L’amour désabusé, impossible, vache
Houellebecq avait parlé d’un livre sur l’amour… C’est fait, mais en creux : l’amour vache, désabusé, impossible, le malentendu hommes-femmes porté à son paroxysme : dans la banalité quotidienne ou la cruauté exceptionnelle. Les femmes, d’ailleurs, et comme les homosexuels, en prennent pour leur grade.
Comme je l’avais décrit sur sa technique d’écriture, monsieur Michel ne manque pas de nous changer les idées entre deux chapitres avec des cours d’histoire sur l’agriculture et l’angoisse transgénique, ou sur du matériel de haute technologie, mais aussi la gastronomie française, les alcools, sans oublier le décor, design et autres détail de la modernité… Brasseries bidons et « Paradores » espagnols inclus. Et de se faire mousser en citant Gogol (Les âmes mortes), ou Heidegger pour la touche de philo, et toujours la science, à travers le fonctionnement de nos hormones et molécules.

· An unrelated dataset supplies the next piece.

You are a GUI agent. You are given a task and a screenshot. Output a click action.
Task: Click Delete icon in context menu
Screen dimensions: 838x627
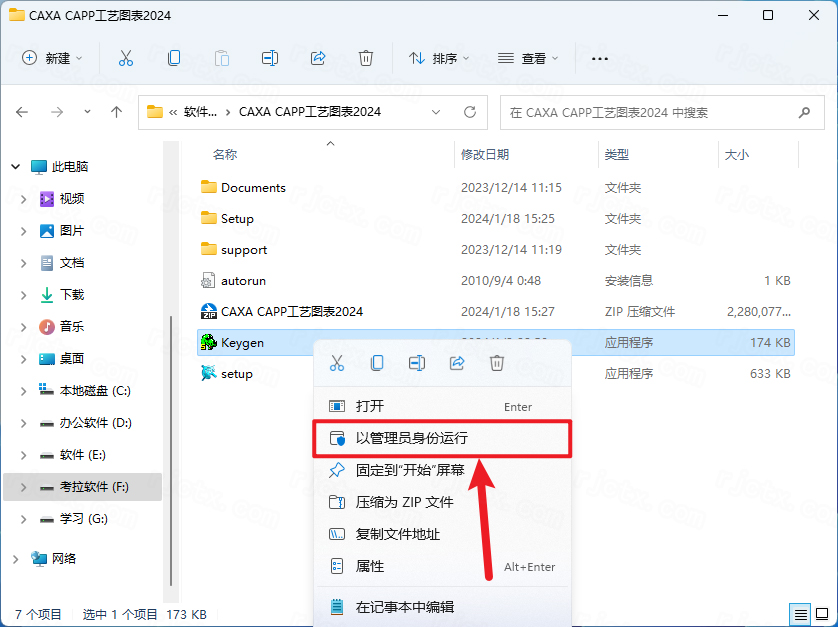tap(497, 363)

Au passage, il avoue son besoin de dominer, d’en savoir plus que les autres sur tout, afin de clouer le bec de ses concurrents éventuels.

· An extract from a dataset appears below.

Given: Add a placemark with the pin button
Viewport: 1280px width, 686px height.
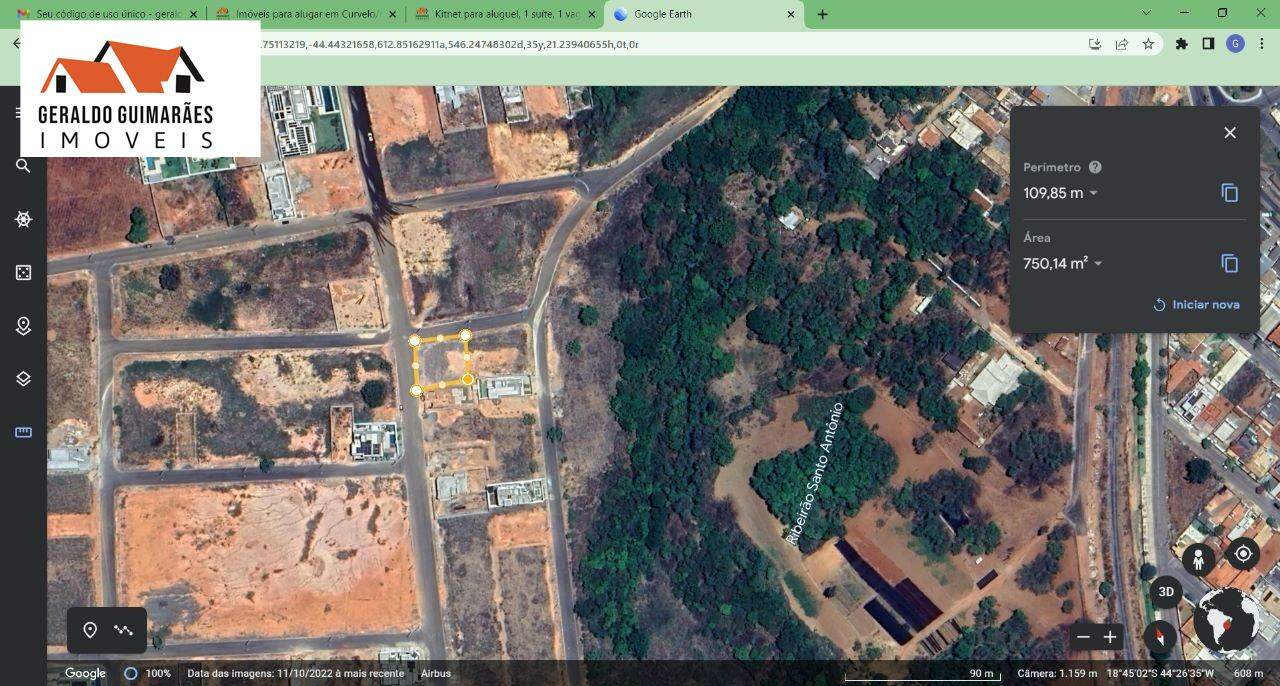Looking at the screenshot, I should 90,630.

Échangisme, gang bang, onanisme…
Mais le vrai sujet du livre est les femmes, entre souvenirs piteux et tentatives de retrouvailles ratées : curiosité malsaine vouée à l’échec (devenu impuissant, il fouille ses souvenirs, en quête d’une émotion ou d’un miracle qui ne vient pas).
Concernant ces dernières, c’est une gamme de personnalités, variées comme les shoppings du héros, mais partant de l’obsession de cet auteur pour le sexe, la bite, la chatte etc. Dont il ressasse les techniques, tarifs, liste de situations décrites avec complaisance (échangisme, gang bang, bestialité, pédophilie, onanisme, voyeurisme…)

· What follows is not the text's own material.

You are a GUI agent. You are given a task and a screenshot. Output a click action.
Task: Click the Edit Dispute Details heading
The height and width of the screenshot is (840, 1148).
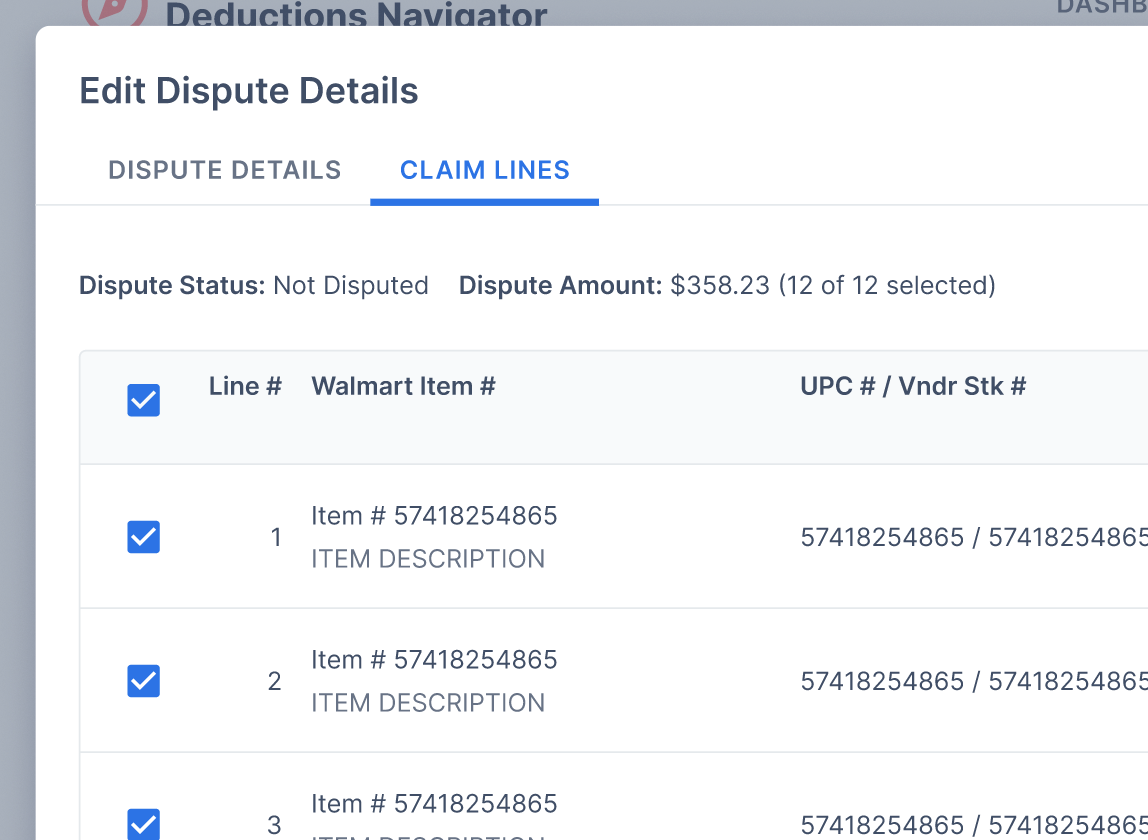coord(248,90)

Disgressions & impuissance
Ce livre décrit un personnage sans problèmes financiers, mais foutu : alcoolique, dépressif, sous médicaments, devenu impuissant, au bord du suicide, ayant perdu ses espoirs dans le travail (aider la planète), et dans le privé (amour, couple…), passant ses liaisons passées en revue pour n’en tirer qu’échec et dégoût…
L’Art de Houellebecq est la digression : de sujets horribles ou graves, il passe aux différents parfums de « Houmous », ou les mérites du Guignolet –Kirsch, ou la marque des meilleurs enceintes de Hi-Fi, et même sur des fusils à lunettes ou des jumelles haut de gamme (dans Moby Dick, aussi, Hermann Melville glissait des chapitres entiers sur la marine, ses coques, ses mâts, ses voiles… et même la liste détaillée des grands illustrateurs spécialisés dans les baleines et cachalots !)
Grâce à ces entractes et à cette description gourmande de tout (plats, restos, objets, détails infimes), le récit indigeste passe, pour en revenir très vite à l’entrecuisse de ses dames, leurs bouches, fentes et anus, véritable Nirvâna obsessionnel de l’auteur, qui tente de s’exorciser de cette auto-malédiction, sans jamais y parvenir !
Sérotonine de Michel Houellebecq. Éditions Flammarion. 347 pages, 22 euros.